-- What the task asks --
Quote the lines below from the one containing "You are a computer-use" to the final line, both ends included; exclude the pictures.

-- Data shown --
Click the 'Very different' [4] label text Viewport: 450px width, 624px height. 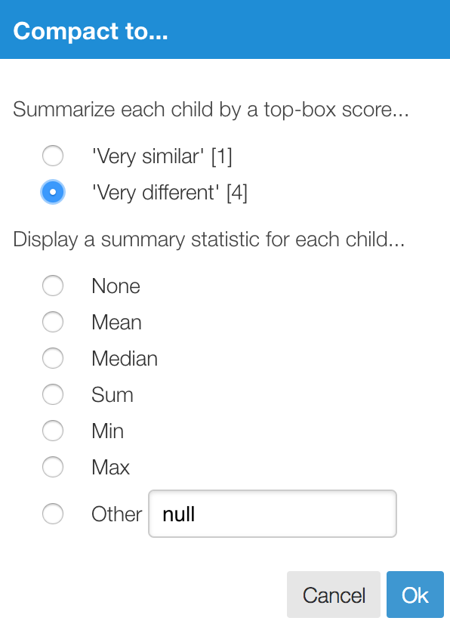169,193
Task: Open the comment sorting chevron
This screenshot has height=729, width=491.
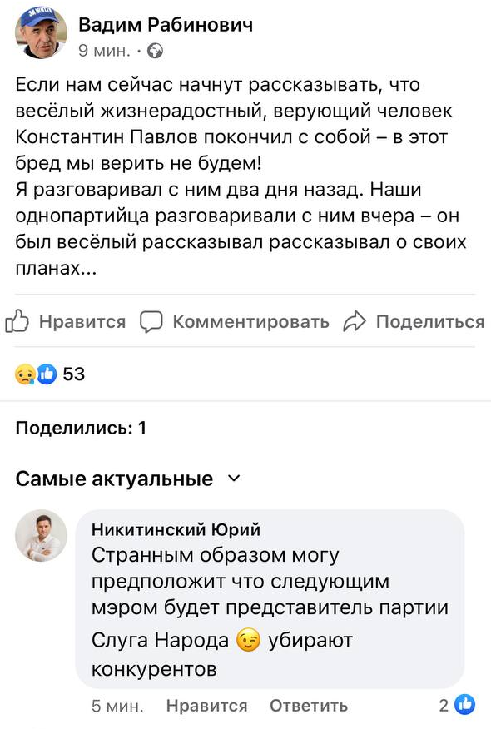Action: tap(233, 479)
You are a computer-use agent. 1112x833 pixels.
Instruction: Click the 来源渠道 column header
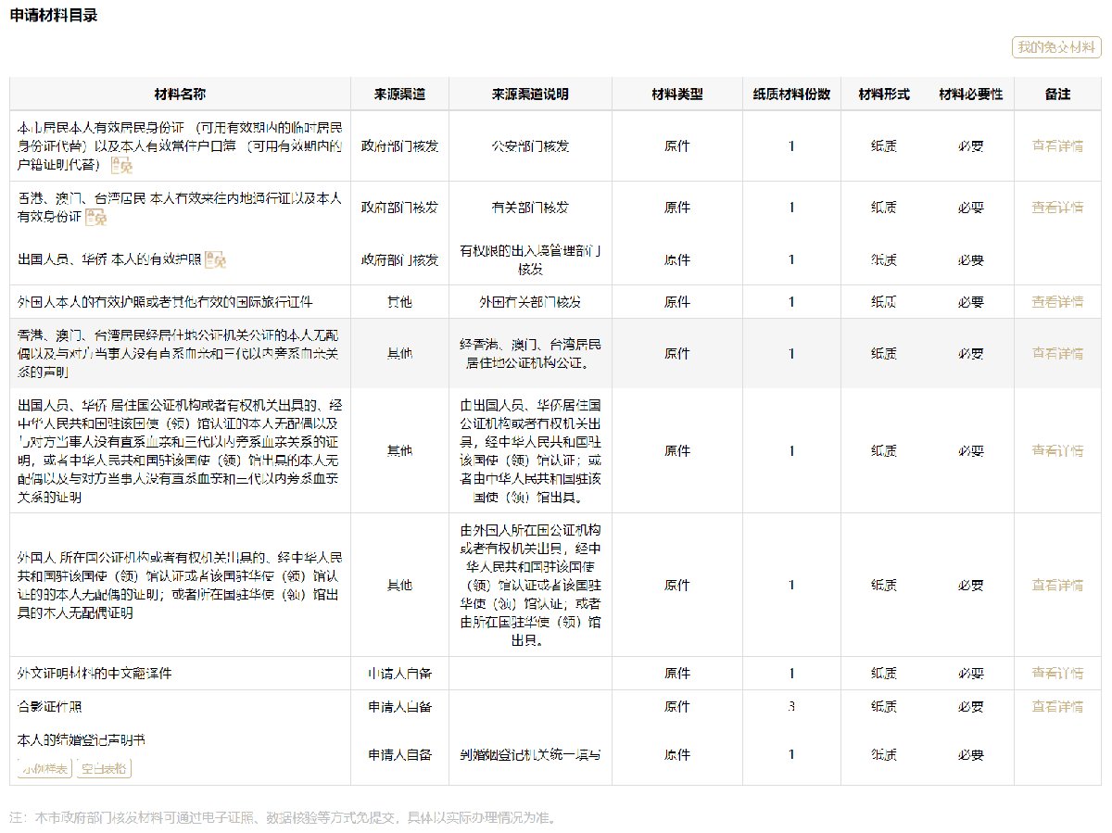click(x=399, y=95)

-- Answer --
You are a computer-use agent. 1112x833 pixels.
Instruction: Click the 来源渠道 column header
click(x=399, y=95)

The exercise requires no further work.